BANGLI - fajarbali.com | Bupati Bangli I Made Gianyar melakukan penandatanganan nota kesepakatan (MoU) program pengembangan kawasan hortikultura berdaya saing antara Direktur Jenderal Holtikultura Kementrian Pertanian dengan pemerintah Kabupaten Bangli. Penandatanganan MoU yang dilaksanakan di Balai Penyuluhan Pertanian Kintamani Timur, juga dirangkaikan dengan pengukuhan asosiasi petani bawang merah Kabupaten Bangli, Selasa (17/12/2019).

 

Dalam laporannya, Plt Kepala Dinas Pertanian Ketahanan Pangan dan Perikanan (PKP) Kabupaten Bangli I Wayan Sarma menyampaikan maksud dan tujuan nota kesepahaman ini untuk meningkatkan pengembangan kawasan holtikultura, meningkatkan produksi dan mutu produk holtikultura. Selain itu dengan MoU tersebut diharapkan bisa meningkatkan pendapatan masyarakat di Kabupaten Bangli dan mendukung pengembangan holtikultura Nasional. “Adapun ruang lingkup nota kesepakatan ini, adalah pembinaan dan pengawalan kepada kelompok tani /pelaku usaha di wilayah pengembangan kawasan holtikultura dan peningkatan produksi, mutu dan penanganan pasca panen serta pemasaran produk holtikultura,” bebernya.

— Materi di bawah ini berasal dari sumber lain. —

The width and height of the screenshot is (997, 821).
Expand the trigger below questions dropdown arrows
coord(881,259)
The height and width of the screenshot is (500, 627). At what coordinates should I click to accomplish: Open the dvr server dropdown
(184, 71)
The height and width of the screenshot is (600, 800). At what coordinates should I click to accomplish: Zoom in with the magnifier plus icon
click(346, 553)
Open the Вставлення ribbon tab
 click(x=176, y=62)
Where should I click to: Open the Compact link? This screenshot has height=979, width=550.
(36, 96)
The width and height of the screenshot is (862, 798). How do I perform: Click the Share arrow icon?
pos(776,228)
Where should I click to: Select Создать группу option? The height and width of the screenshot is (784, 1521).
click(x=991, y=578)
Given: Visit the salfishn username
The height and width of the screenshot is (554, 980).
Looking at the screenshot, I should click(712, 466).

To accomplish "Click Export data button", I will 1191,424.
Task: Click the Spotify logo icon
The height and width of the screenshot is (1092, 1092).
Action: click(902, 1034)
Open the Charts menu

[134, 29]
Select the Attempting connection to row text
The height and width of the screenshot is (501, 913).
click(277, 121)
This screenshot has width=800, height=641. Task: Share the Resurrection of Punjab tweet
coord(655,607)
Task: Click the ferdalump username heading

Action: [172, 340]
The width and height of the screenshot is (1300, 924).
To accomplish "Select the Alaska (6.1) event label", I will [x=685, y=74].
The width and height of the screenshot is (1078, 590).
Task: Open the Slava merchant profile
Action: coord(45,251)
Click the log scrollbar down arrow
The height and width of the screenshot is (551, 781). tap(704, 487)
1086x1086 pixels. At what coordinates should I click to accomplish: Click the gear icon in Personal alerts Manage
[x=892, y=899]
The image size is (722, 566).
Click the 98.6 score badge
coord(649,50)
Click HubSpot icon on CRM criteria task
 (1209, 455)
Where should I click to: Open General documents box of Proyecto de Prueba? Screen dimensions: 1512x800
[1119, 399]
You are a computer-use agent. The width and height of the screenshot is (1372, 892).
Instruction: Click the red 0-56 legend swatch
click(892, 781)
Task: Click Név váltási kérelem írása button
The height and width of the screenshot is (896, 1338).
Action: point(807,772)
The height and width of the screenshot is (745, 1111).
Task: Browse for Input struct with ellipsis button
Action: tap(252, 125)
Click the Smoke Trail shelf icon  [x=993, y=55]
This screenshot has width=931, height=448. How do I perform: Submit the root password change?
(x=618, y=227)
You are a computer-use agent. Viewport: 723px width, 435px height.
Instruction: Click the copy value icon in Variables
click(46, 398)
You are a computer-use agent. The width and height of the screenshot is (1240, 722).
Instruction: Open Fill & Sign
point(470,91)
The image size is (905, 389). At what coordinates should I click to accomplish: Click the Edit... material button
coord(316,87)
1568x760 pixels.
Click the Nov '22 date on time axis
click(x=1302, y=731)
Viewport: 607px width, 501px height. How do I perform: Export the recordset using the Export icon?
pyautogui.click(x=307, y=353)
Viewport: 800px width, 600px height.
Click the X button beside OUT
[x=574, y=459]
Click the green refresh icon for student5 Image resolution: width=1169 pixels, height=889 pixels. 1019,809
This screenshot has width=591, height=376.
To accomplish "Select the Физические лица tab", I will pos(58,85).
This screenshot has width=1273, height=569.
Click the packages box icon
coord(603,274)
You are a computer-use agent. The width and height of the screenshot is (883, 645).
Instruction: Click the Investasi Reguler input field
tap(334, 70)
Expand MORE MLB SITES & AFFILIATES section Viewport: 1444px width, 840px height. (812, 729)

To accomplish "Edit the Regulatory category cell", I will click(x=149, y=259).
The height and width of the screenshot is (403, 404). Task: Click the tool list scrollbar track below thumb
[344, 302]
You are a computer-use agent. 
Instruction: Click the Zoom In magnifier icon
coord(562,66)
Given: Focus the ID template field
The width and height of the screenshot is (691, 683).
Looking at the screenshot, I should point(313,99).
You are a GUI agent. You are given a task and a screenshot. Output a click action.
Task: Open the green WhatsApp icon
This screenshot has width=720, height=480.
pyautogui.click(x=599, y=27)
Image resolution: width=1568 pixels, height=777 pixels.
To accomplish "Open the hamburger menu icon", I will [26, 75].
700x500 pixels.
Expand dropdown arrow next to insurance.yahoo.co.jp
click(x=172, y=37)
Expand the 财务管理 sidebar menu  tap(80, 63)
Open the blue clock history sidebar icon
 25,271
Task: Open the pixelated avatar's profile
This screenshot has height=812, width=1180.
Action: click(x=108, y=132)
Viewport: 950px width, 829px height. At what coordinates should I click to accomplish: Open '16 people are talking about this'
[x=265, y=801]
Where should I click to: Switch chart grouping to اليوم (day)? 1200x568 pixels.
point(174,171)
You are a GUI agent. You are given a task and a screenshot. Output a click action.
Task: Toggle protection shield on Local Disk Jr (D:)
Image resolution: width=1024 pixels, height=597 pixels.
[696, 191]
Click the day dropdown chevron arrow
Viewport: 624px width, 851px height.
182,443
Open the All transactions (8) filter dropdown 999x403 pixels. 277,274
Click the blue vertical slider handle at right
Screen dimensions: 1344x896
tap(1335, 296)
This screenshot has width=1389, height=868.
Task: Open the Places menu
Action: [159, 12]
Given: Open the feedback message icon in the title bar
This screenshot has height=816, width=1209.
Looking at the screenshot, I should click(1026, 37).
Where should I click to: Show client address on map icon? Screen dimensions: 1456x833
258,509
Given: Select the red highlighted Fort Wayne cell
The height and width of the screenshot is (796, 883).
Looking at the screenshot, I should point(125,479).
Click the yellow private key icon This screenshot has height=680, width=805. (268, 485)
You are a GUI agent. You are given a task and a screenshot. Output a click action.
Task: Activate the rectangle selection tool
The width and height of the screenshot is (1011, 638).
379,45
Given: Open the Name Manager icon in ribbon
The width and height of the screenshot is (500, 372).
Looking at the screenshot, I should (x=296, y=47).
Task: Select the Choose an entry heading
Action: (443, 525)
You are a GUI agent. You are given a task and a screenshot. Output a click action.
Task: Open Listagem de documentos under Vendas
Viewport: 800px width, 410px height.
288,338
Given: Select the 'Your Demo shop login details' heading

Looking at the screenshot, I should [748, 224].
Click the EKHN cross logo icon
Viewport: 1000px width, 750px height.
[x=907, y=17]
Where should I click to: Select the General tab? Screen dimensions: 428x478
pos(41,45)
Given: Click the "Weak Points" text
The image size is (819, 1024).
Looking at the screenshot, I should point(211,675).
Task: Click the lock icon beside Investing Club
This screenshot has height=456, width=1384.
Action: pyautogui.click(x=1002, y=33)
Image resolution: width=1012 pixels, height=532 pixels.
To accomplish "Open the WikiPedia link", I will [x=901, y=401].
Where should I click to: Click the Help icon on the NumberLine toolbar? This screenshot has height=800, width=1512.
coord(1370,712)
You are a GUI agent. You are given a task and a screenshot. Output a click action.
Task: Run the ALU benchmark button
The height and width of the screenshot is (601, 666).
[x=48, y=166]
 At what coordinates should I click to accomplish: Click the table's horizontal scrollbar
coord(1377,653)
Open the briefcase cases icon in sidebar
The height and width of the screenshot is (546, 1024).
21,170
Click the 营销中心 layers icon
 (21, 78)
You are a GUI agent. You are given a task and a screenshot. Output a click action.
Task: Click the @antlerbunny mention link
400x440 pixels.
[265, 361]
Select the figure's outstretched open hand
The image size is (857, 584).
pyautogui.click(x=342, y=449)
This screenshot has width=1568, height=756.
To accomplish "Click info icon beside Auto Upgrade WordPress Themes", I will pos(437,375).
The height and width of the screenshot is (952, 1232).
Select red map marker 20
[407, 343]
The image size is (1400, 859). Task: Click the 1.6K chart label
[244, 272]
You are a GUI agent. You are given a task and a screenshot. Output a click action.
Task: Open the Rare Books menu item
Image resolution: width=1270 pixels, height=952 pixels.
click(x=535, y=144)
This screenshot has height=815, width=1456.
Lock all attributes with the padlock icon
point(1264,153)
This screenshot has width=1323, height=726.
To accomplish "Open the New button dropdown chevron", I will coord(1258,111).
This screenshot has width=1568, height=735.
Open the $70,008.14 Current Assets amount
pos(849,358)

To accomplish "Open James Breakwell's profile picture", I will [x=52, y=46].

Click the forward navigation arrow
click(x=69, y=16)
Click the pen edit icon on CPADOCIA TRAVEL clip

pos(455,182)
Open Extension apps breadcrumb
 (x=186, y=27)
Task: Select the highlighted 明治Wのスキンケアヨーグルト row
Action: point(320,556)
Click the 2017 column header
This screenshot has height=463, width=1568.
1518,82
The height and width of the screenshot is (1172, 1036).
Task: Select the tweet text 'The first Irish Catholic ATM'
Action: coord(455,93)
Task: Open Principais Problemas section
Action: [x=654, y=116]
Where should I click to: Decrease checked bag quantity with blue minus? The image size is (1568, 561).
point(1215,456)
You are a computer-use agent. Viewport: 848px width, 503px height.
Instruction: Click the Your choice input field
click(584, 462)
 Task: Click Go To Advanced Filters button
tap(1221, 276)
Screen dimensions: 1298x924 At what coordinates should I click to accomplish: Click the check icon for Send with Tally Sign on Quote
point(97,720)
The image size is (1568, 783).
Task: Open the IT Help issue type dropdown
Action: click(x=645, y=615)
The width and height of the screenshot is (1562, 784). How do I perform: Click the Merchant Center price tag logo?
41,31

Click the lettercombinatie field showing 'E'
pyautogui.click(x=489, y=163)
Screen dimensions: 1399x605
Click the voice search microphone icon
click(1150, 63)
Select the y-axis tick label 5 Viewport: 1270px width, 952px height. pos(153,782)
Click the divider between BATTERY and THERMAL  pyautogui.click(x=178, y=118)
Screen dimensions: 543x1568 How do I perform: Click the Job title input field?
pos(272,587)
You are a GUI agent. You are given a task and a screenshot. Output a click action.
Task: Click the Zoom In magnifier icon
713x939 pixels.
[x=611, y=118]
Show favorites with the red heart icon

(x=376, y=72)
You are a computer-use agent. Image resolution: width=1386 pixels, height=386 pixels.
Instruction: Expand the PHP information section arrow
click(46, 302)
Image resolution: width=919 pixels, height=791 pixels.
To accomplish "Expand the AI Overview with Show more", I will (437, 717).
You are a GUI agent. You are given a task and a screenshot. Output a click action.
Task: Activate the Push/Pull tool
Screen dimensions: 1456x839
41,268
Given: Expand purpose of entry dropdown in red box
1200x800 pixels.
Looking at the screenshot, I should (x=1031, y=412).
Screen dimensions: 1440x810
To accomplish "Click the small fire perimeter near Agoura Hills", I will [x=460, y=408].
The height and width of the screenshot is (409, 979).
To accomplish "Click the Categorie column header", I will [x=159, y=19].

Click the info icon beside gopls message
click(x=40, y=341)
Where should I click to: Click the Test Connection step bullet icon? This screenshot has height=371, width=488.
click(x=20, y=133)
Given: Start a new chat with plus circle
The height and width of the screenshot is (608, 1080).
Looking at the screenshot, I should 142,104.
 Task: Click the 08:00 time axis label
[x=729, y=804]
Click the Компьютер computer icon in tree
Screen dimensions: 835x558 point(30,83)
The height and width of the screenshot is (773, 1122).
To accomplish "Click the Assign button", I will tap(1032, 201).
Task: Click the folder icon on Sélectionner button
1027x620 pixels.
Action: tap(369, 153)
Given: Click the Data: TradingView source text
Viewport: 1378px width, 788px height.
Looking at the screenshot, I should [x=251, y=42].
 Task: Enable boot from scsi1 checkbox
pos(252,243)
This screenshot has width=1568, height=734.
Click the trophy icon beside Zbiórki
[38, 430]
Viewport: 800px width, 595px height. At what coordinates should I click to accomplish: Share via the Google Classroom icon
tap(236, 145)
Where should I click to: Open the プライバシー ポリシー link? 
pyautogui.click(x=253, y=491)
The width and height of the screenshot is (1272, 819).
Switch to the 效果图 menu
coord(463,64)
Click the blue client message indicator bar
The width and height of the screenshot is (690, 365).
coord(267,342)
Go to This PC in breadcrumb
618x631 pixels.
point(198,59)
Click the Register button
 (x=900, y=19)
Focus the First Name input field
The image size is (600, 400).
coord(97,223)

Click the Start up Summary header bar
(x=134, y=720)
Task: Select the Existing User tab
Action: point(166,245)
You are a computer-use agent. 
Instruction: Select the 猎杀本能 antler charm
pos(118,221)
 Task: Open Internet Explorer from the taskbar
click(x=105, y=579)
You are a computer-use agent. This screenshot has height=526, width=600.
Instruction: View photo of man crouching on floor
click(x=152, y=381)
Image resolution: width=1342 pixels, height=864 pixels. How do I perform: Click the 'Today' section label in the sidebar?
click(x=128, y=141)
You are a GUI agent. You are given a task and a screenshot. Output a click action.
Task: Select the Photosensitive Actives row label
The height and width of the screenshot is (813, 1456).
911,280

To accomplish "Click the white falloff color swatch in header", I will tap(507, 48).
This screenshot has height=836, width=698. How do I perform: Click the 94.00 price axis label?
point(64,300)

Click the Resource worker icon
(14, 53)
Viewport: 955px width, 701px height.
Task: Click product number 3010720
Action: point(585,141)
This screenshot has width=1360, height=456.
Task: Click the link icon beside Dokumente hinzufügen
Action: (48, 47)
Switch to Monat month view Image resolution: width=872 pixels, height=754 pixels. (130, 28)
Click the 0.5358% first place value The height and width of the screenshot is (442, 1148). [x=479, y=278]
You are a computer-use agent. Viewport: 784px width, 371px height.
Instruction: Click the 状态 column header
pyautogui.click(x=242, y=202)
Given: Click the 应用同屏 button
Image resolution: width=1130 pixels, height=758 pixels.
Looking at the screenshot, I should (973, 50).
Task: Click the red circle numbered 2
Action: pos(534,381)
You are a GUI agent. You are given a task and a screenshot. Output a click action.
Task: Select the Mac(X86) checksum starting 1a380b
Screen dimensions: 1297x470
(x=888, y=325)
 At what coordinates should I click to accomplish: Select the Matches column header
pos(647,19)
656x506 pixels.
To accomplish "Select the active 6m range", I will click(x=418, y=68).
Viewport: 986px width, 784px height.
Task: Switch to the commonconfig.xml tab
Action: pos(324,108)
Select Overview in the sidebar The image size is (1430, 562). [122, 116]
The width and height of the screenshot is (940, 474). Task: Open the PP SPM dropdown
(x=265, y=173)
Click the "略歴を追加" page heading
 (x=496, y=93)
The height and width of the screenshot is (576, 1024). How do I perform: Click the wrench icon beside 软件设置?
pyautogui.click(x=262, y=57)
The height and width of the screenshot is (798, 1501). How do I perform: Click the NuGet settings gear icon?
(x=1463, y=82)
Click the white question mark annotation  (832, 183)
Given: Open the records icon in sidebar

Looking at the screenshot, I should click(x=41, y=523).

Lebih lanjut terkait pengukuhan asosiasi bawang merah kaldera Batur, dimaksudkan agar menjadi wadah kerjasama, wahana belajar dan unit produksi bagi kelompok usaha tani bawang merah di kawasan Kaldera Batur. Dimana asosiasi petani bawang merah kabupaten bangli dikomandani oleh I Ketut Lama.

Sementara Bupati Bangli I Made Gianyar, menyampaikan upaya-upaya yang telah dilakukan oleh pemerintah dalam rangka memasyarakatkan budidaya holtikultura berbasis organik. Ini diimplementasikan melalui program-program fasilitas pupuk organic yang bersumber dari APBD I dan APBN. Dimana, potensi yang dimiliki oleh kabupaten Bangli 70% lahan pertanian dan 30% lahan perumahan dan tegalan. “Holtikultura merupakan salah satu komuditas yang sangat intensif diusahakan di kabupaten Bangli,” ungkapnya.

Potensi yang dimiliki itu, sebagian besar dikembangkan oleh petani holtikultura yang tersebar di seluruh desa di Kecamatan Kintamani dan sebagian kecil di daerah lahan kering di Kecamatan Bangli, Susut dan Tembuk. “Kita di Kabupaten Bangli harus bisa menonjolkan wisata pertanian karena lahan kita sebagian besar adalah lahan pertanian,” jelasnya. Terlebih dengan telah dikukuhkannya asosiasi petani bawang merah ini. “Mudah- mudahan kedepannya petani bawang merah di Bangli bisa menghasilkan bawang merah yang baik sehingga kita bisa bersaing dengan petani-petani bawang merah didaerah lainnya,” pungkasnya berharap. (arw).